Col. John S. Mosby certainly knew more than most about fighting on horseback and his conclusion that the Battle of Brandy Station, June 9, 1863, was “the fiercest mounted combat of the war — in fact, of any war,” must today receive weighty consideration.

A staff officer to Jeb Stuart concurred when adding, “Brandy Station was the most terrible cavalry fight of the war” and the “greatest ever fought on the American continent.”

It is indisputable that Brandy Station was the largest cavalry battle of the war but we also concur with another distinction posited by a battle participant. Summoned in 1888 to offer dedicatory comments for the 6th Pennsylvania Cavalry Monument at Gettysburg, Col.
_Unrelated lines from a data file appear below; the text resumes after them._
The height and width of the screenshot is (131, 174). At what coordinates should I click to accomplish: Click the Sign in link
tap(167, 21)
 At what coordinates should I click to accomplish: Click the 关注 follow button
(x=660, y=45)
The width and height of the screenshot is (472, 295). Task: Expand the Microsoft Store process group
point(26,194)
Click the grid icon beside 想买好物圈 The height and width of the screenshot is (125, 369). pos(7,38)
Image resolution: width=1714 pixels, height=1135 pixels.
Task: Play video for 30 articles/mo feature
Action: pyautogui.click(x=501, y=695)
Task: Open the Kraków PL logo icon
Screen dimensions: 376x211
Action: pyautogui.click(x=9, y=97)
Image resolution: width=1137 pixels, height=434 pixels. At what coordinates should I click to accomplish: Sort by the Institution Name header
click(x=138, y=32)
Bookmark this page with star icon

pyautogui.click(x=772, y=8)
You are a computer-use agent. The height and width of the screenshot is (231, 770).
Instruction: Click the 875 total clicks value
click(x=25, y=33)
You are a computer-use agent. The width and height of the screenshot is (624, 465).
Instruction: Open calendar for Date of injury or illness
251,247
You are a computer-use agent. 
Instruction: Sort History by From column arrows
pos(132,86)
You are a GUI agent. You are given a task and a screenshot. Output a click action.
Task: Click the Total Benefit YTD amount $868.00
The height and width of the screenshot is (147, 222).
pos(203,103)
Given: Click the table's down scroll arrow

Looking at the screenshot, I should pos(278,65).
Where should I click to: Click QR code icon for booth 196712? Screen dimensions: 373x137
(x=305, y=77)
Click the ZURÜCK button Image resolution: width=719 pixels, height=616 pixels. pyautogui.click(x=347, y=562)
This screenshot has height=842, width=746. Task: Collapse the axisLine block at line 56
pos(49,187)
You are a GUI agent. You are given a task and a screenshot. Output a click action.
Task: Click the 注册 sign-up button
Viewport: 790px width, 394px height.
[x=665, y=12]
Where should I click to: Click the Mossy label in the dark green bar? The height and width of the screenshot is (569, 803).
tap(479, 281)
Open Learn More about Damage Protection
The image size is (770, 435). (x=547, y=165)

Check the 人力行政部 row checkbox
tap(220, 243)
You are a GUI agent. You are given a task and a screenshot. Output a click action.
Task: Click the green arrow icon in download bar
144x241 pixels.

Frederick Newhall asserted the following:

“From my point of view, the field at Gettysburg is far wider than that which is enclosed in the beautiful landscape about us …. The larger field of Gettysburg … is the great territory lying between the battleground and the fords of the Rappahannock in Virginia.

“And while Gettysburg is generally thought of as a struggle which began on the 1st and ended on the 3rd day of July, 1863, the fact will some day be fully recognized that it had its beginning many miles from here …. It was at Beverly Ford then that Gettysburg was inaugurated.”

So with Brandy Station acknowledged as the grandest cavalry battle of the war and equally renowned as the inaugural action of the war’s threshold campaign — both matters of no small distinction — we who serve Brandy Station do “fully recognize” that the Sesquicentennial recognition of such a momentous battle must be commensurate with the import of this “sudden clash in Culpeper, precluding the thunder at Cemetery Hill.”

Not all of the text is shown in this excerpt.